Несмотря на свою наивность, это высказывание представляет значительный интерес для нас. Порошин не сознает, что отрицаемые им романы, «несогласные» с внутренней целью жанра, на самом деле принадлежат к совсем другому жанру, возникшему семь веков назад и уже сыгравшему свою историческую роль. Но Порошин ясно видит, что «рыцарские романы» не соответствуют сущности нового жанра; он предлагает различать подлинный роман от «худых и нелепых» «врак», только внешне похожих на роман в собственном смысле. Это внешнее сходство выступает в представлении Порошина примерно так же, как внешнее сходство полезных злаков — ржи, пшеницы, ячменя, овса — и сопутствующих им злаковых сорняков. Конечно, такое мнение совершенно неисторично. Однако оно отчетливо свидетельствует о совершающемся «расщеплении» термина «роман», которое закончится переносом его на новый жанр. В устах Порошина, таким образом, вполне объяснимы и оправданы нападки на «рыцарский роман», который как бы присвоил чужое название. Однако совсем по-иному выглядят такого рода нападки в работах новейших и современных литературоведов. Когда мы читаем, например, что в «рыцарском романе» все «построено на абракадабре авантюр и... на любовных позах, статичных и одинаковых»[57], что произведения этого жанра являют собой «нагромождение... приключений и волшебства, без малейшего проблеска поэзии или психологического анализа»[58], — это не может не вызвать возражений.

Ведь совершенно ясно, что такие характеристики непосредственно вытекают из представления о «рыцарском романе» и о романе в современном смысле как о двух этапах истории одного и того же явления. К рыцарским повествованиям подходят с критериями совсем иного жанра. Последовательно развивая эту точку зрения, нужно бы подвергнуть критике с позиций искусства современного романа и народные героические эпосы, которые ведь также являются обширными повествованиями. Это не делается, очевидно, лишь потому, что народные эпосы не носили имени «роман»...

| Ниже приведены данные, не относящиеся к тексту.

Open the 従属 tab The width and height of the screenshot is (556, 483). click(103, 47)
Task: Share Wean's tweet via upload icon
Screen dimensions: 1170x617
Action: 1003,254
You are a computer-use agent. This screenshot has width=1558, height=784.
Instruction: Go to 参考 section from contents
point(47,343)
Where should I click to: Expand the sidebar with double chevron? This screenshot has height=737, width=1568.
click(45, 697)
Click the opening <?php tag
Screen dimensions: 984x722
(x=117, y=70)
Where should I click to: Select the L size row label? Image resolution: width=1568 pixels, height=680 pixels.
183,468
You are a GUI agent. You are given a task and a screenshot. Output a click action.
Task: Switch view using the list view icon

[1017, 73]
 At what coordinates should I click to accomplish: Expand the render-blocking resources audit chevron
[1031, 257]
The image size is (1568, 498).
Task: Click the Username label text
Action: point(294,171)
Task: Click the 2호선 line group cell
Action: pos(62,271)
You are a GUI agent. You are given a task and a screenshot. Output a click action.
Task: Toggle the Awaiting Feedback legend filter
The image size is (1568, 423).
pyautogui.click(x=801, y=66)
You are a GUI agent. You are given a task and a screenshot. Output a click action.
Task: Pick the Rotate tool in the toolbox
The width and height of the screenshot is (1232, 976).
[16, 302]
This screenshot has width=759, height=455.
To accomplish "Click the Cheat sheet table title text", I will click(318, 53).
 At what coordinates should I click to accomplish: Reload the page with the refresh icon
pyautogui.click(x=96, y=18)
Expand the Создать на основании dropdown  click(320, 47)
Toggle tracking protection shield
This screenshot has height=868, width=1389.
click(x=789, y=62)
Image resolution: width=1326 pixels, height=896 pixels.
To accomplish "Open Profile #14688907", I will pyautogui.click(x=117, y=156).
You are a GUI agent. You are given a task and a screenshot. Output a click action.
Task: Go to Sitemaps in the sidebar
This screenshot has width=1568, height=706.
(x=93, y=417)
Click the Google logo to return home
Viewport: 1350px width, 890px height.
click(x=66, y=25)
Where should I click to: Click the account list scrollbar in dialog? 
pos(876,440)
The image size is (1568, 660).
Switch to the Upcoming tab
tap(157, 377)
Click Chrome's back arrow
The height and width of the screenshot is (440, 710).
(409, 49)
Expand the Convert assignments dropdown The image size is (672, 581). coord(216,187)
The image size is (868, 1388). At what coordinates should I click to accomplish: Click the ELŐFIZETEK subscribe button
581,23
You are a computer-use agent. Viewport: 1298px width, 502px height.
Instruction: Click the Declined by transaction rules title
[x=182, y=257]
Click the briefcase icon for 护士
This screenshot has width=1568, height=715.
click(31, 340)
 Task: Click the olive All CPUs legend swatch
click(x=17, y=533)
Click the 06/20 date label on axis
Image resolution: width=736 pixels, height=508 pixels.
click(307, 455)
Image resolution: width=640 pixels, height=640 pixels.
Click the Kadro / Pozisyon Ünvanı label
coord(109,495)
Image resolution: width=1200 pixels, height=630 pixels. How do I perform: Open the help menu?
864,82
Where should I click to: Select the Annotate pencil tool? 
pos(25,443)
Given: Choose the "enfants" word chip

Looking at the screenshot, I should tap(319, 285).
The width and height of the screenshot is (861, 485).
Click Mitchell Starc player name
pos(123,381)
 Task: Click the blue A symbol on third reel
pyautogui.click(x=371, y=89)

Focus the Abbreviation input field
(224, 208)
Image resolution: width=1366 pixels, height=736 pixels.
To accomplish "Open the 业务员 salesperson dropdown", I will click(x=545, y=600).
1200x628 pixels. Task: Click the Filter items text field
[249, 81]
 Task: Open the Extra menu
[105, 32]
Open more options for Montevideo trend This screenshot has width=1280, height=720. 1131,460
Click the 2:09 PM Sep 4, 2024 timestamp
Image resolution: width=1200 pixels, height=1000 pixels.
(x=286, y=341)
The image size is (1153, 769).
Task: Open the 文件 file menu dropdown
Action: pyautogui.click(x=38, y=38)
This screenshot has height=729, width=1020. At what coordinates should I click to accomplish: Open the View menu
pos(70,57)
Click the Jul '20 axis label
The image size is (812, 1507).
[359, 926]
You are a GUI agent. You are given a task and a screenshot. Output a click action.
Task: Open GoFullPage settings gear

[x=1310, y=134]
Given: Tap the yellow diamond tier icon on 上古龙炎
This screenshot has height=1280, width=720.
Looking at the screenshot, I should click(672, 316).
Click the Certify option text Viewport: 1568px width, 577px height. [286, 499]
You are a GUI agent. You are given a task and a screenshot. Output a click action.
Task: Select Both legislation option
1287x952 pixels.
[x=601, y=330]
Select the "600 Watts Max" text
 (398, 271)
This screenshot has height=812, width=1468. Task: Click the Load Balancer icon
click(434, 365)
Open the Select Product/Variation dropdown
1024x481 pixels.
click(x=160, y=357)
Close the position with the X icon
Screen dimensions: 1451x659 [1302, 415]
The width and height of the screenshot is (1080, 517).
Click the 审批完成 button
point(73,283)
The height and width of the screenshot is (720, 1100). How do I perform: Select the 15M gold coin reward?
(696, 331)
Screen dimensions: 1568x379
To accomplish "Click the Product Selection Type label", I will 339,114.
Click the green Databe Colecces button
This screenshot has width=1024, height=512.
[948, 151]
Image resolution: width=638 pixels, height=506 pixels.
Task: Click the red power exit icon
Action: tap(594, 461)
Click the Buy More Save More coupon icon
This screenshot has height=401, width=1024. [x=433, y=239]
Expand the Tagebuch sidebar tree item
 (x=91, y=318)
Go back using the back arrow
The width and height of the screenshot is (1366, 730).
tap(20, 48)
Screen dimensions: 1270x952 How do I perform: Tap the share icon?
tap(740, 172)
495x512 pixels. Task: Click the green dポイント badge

Рыцарские повествования — это самостоятельный и имеющий собственную ценность жанр. Нагромождение приключений и чудес является его неотъемлемым, необходимым качеством (особенно в ренессансный период — а именно он и имеется в виду в первую очередь, когда сопоставляют «рыцарский» и современный романы). Как это ни нелепо, тождество термина (к тому же имеющее место не во всех языках) мешает понять ход историко-литературного процесса.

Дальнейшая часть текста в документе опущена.